Symptoms of kidney failure include:
High levels of urea in the blood, which can result in:
Vomiting and/or diarrhea, which may lead to dehydration
Nausea
Weight loss
Nocturnal urination
Less frequent urination
More frequent urination, or in greater amounts than usual, with pale urinetion, or in smaller amounts than usual, with dark coloured urine
Blood in the urine
Pressure, or difficulty urinating
Unusual amounts of urination, usually in large quantities
Healthy kidneys produce the hormone erythropoietin that stimulates the bone marrow to make oxygen-carrying red blood cells. As the kidneys fail, they produce less erythropoietin, resulting in decreased production of red blood cells to replace the natural breakdown of old red blood cells. As a result, the blood carries less hemoglobin, a condition known as anemia. This can result in:
Feeling tired and/or weak
Memory problems
Difficulty concentrating
Dizziness
Low blood pressure
Other symptoms include:
Appetite loss, a bad taste in the mouth
Difficulty sleeping
Darkening of the skin
Excess protein in the blood
Potassium is an essential macromineral in human nutrition; it is the major cation (positive ion) inside animal cells, and it is thus important in maintaining fluid and electrolyte balance in the body.

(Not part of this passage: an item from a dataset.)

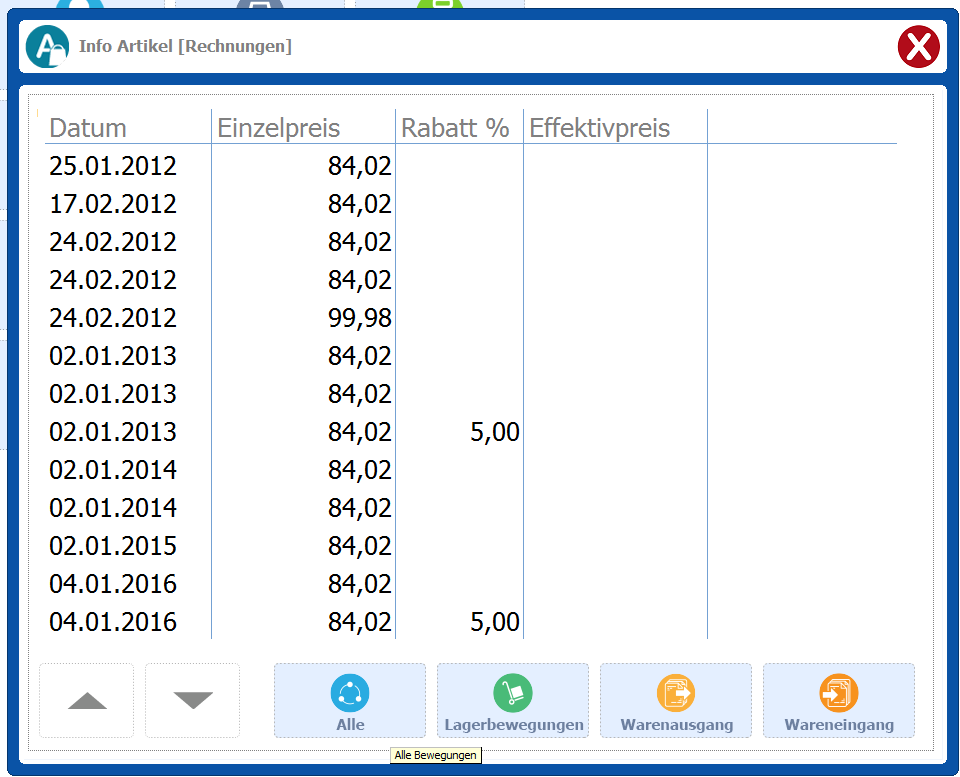The image size is (960, 777).
Task: Select 5,00 discount in 04.01.2016 row
Action: (494, 622)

Epidemiological studies and studies in animals subject to hypertension indicate that diets high in potassium can reduce the risk of hypertension and possibly stroke (by a mechanism independent of blood pressure), and a potassium deficiency combined with an inadequate thiamine intake has produced heart disease in rats.
If potassium were removed from the diet, there would remain a minimum obligatory kidney excretion of about 200 mg per day when the serum declines to 3.0–3.5 mmol/L in about one week,[65] and can never be cut off completely, resulting in hypokalemia and even death.

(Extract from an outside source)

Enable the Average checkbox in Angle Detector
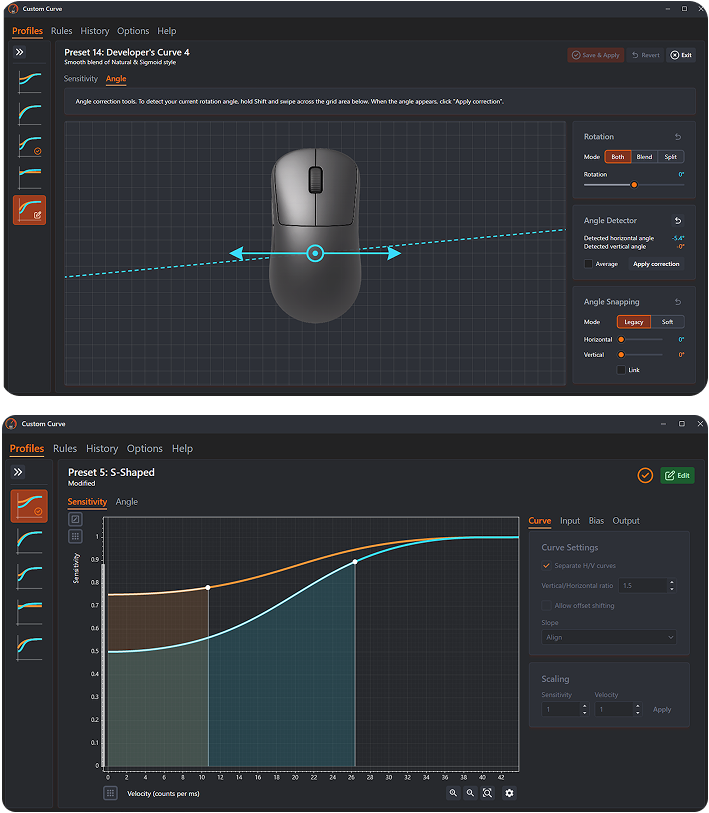 pyautogui.click(x=589, y=264)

Hypokalemia can result from one or more of the following medical conditions:
Urinary loss
Certain medications can cause excess potassium loss in the urine. Diuretics, including thiazide diuretics (e.g. hydrochlorothiazide) and loop diuretics (e.g. furosemide) are a common cause of hypokalemia. Other medications such as the antifungal, amphotericin B, or the cancer drug, cisplatin, can also cause long-term hypokalemia.
Severe hypokalemia (<3.0 mEq/L) may require intravenous (IV) supplementation. Typically, a saline solution is used, with 20-40 mEq KCl per liter over 3–4 hours. Giving IV potassium at faster rates (20-25 mEq/hr) may predispose to ventricular tachycardias and requires intensive monitoring. A generally safe rate is 10 mEq/hr. Even in severe hypokalemia, oral supplementation is preferred given its safety profile. Sustained release formulations should be avoided in acute settings.